The ICC and ICJ have made a political not legally binding
decision on Israel, Palestine, or Gaza. The ICC and ICJ have ignored the
requirements for granting statehood and have made decisions based solely on
political ideologies and not international legal grounds.
The ICJ is known, as the World Court, a UN body for hearing
disputes between states and Gaza and or Palestine are NOT States under
international law.
1. Palestine/Gaza
does not meet the de facto requirements of statehood as it lacks independent
control over its population, territory, government, and foreign relations.
While it has some recognition and a degree of self-determination, it does not
achieve de jure statehood under international law. For the ICC and ICJ to recognize Palestine/Gaza as a state/statehood prematurely it shall continue
to destabilize the region further.
2. For Gaza or
Palestine to meet the legal requirements for a state/statehood first a group i.e.
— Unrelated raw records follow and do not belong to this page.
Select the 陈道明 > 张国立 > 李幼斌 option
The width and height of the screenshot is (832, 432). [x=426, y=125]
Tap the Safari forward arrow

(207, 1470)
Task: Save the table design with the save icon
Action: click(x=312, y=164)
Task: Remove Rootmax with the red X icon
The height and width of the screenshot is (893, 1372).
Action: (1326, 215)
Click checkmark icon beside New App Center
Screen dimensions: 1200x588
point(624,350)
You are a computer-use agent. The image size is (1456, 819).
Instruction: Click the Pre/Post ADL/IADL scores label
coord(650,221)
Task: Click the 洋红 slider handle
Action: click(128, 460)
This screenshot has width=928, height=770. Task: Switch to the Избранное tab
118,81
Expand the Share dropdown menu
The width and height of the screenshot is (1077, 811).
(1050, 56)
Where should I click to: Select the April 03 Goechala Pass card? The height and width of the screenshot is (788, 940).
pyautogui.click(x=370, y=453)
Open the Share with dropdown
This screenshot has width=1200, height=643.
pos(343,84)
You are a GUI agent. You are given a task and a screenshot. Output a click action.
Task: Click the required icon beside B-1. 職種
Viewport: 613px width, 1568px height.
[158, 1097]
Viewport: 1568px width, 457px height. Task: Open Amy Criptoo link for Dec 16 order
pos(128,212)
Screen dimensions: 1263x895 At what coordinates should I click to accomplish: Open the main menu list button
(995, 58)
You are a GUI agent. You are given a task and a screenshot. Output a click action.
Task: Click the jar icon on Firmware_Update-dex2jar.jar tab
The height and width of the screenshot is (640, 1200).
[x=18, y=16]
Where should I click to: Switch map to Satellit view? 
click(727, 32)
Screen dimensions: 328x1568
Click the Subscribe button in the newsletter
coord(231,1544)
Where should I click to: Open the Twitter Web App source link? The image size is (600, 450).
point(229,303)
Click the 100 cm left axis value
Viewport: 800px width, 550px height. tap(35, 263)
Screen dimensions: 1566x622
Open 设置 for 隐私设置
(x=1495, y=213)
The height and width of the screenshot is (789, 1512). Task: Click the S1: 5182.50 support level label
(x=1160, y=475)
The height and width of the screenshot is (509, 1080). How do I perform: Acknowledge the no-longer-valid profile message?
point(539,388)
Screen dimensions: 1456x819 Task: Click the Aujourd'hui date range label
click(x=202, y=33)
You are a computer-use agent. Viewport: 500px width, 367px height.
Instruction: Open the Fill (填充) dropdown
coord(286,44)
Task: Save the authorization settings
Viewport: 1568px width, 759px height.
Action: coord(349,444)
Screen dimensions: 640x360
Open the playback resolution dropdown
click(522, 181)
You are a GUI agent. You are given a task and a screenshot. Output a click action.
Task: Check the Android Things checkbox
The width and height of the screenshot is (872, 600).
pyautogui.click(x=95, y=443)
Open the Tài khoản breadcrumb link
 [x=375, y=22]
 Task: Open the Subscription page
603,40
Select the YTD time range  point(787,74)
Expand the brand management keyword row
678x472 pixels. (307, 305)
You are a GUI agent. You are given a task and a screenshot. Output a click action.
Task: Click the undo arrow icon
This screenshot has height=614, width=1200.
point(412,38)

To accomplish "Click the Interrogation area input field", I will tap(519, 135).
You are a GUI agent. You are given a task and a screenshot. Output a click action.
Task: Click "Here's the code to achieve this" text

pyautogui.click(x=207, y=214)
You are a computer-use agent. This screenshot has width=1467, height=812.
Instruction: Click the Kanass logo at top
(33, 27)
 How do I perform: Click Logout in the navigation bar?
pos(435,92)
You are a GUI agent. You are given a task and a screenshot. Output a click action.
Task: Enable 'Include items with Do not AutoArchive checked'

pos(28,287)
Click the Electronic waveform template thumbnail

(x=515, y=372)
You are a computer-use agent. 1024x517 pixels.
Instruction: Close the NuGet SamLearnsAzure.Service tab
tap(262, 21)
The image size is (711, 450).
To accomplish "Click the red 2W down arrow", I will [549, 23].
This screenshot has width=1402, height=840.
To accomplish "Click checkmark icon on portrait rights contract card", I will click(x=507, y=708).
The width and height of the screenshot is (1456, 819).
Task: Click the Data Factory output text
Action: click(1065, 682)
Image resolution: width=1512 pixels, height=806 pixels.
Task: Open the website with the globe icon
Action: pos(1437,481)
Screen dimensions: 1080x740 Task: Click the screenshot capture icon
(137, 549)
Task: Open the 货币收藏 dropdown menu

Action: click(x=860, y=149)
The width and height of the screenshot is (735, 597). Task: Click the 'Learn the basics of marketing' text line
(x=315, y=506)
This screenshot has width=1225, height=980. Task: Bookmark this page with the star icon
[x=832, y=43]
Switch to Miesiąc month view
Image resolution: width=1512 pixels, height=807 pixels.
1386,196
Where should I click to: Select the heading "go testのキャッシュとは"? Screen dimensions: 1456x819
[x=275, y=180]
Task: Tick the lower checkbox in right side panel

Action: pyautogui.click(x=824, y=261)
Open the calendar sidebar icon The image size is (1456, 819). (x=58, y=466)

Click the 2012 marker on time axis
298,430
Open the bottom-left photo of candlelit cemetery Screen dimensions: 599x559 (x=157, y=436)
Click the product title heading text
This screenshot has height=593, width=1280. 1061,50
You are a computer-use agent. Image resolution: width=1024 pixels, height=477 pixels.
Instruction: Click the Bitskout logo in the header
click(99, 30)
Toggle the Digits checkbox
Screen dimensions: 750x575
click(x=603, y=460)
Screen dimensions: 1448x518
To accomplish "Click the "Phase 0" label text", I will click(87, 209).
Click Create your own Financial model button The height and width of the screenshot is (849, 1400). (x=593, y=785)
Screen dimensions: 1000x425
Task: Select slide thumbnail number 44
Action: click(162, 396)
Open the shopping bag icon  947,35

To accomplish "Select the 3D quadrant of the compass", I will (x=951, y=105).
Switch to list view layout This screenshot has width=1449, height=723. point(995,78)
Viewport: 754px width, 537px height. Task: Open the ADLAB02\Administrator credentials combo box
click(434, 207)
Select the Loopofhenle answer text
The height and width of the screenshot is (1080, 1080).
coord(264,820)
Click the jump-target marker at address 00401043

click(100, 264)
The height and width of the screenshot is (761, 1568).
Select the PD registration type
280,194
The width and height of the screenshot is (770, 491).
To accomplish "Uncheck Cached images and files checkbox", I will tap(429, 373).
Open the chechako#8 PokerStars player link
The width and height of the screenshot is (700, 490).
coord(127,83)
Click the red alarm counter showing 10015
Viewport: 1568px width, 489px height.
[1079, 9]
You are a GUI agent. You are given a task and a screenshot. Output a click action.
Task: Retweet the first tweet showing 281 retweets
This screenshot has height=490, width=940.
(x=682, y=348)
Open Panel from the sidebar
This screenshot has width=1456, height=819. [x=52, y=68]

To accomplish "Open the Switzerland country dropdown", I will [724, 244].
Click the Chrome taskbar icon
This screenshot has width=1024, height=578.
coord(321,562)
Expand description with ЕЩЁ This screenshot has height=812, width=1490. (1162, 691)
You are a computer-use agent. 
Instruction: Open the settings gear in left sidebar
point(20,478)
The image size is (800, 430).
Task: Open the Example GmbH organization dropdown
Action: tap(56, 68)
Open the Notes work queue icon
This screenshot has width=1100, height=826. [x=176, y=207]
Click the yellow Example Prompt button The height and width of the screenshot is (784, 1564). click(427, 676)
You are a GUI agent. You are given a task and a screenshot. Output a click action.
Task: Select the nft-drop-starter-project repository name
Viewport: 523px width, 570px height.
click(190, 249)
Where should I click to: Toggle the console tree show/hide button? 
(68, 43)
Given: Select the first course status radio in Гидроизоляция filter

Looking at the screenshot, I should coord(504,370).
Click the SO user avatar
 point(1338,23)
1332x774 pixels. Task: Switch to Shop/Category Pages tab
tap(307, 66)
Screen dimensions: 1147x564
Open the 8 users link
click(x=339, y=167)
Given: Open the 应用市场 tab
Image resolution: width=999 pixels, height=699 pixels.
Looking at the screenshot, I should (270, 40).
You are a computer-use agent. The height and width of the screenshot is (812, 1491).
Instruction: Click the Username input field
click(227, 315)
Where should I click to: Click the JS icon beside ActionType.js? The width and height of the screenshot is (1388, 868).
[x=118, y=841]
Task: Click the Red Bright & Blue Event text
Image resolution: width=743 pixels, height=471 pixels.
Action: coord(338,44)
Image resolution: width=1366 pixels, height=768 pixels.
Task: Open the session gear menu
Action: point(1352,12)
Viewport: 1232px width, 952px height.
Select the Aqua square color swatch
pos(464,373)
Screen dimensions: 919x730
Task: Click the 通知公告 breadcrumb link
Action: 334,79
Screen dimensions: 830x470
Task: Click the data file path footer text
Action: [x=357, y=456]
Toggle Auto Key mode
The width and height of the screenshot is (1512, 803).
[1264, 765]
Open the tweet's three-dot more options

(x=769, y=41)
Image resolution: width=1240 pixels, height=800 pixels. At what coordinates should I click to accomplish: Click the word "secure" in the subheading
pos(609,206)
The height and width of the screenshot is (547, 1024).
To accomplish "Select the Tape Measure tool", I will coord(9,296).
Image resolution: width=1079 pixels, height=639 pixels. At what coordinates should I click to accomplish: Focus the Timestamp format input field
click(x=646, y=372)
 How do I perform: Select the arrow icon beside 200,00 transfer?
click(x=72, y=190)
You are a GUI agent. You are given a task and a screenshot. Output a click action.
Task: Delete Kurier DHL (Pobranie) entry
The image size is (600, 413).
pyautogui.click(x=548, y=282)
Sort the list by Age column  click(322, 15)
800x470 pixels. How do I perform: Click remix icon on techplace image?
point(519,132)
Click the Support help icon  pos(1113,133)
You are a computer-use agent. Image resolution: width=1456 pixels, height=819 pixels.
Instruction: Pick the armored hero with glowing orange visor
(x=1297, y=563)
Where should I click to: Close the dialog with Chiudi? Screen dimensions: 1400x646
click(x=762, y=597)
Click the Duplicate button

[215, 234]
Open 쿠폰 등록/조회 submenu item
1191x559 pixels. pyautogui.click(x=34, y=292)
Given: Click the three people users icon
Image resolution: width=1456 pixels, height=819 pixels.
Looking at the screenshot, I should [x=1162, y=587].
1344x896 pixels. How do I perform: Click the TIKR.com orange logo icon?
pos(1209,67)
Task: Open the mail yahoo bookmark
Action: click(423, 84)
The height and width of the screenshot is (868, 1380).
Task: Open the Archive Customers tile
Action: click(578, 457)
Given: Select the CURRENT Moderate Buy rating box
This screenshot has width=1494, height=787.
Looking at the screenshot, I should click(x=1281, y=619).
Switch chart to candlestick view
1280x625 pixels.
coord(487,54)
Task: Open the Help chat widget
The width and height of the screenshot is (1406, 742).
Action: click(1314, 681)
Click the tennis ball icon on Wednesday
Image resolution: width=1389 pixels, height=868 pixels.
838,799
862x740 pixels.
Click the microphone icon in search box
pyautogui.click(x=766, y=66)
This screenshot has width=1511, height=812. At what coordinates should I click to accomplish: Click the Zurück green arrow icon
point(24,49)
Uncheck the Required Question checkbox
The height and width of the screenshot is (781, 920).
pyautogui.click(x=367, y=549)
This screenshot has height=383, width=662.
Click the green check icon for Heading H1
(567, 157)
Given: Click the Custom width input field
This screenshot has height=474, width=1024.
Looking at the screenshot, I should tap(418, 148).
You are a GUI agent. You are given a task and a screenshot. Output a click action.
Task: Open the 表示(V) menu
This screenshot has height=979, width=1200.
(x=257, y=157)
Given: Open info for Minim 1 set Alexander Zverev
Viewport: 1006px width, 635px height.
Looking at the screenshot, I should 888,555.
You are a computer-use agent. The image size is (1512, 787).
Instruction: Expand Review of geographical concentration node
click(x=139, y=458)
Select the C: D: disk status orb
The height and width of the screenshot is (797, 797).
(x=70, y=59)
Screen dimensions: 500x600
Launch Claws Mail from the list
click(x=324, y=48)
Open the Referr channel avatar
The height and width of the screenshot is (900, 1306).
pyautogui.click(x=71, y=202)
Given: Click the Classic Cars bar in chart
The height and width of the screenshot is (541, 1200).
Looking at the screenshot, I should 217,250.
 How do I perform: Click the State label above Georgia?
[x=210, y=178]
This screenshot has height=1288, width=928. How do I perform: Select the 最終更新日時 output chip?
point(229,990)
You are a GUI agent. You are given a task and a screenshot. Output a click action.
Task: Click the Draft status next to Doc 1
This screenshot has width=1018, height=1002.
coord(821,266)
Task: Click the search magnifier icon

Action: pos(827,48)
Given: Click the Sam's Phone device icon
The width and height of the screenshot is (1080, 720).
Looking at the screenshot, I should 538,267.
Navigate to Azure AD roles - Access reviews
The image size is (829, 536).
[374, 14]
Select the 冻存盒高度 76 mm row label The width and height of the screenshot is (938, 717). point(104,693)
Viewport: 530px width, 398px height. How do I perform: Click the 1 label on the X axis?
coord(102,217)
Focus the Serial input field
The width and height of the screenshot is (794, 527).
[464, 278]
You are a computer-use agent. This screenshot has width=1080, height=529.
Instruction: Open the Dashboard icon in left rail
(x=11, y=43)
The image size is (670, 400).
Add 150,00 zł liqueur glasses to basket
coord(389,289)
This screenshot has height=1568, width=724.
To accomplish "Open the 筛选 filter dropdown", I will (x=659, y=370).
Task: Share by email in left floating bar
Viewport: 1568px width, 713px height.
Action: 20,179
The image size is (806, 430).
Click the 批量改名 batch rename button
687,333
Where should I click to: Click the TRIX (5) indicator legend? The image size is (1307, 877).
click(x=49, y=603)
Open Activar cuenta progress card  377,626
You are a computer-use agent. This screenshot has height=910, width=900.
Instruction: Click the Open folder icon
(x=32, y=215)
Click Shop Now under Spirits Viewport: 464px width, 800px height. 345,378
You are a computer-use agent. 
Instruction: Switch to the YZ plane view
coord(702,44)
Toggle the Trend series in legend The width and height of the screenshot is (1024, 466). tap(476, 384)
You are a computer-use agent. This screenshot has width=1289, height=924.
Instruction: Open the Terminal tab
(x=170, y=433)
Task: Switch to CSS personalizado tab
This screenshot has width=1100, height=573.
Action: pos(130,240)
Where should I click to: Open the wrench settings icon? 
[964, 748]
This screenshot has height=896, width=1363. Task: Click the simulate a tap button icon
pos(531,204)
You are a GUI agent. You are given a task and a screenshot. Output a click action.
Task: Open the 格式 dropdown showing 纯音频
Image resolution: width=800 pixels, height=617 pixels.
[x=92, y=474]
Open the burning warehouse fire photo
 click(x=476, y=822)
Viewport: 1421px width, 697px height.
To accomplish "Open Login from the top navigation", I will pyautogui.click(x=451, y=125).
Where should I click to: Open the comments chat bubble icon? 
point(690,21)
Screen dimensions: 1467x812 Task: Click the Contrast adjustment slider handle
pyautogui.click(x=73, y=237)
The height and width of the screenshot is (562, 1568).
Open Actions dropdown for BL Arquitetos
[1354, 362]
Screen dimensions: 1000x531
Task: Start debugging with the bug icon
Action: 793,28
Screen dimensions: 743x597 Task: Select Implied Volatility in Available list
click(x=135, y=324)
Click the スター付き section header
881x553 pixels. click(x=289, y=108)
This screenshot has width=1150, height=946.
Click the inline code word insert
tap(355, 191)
Hamas that is or has been designated as a terrorist organization, as a
legitimate government under international law, it must “unequivocally renounce
terrorism and cease all terrorist activities.” Hamas’s stated Mission is “Murder
Jews; “Obliteration” of Israel. “
3. Hamas and
the Palestinian Authority must both disarm, and demobilization of all armed
terrorist factions are crucial steps for even being legally considered for
statehood/state and further have demonstrated significant shifts in both the
group's behaviour and the perceptions of the international community.
4. Compliance
with International Law: The group must commit to and comply with international
humanitarian and human rights laws and not be a terrorist organization or
supporter of terrorism.
5. While the
PLO transitioned through peace processes, recognized Israel's right to exist,
and gained recognition as the representative of the Palestinian people under
Article 3 of the Draft United Nations Declaration on the Rights of Indigenous
Peoples defines self-determination as the right of an entity to “freely
determine their political status and freely pursue their economic, social and
cultural development. Nowhere is it stated that the right to self-determination
equals a right to statehood. Israel has
granted Palestine numerous powers in which it has obtained a great degree of
self-determination.
6. Palestine/Gaza
is an autonomous entity, not a state.
7. The UN
considers Palestine an international organization rather than a state. States may individually recognize Palestine,
but the international community as a whole does not recognize Palestine as a
state. Therefore, Palestine is not a
state by de jure standards as well.
8. A state must
have the ability to engage in diplomatic and foreign relations with other
states. The DOP Article XI creates an Israeli-Palestinian Economic Cooperation
Committee to promote the development of the West Bank and the Gaza Strip.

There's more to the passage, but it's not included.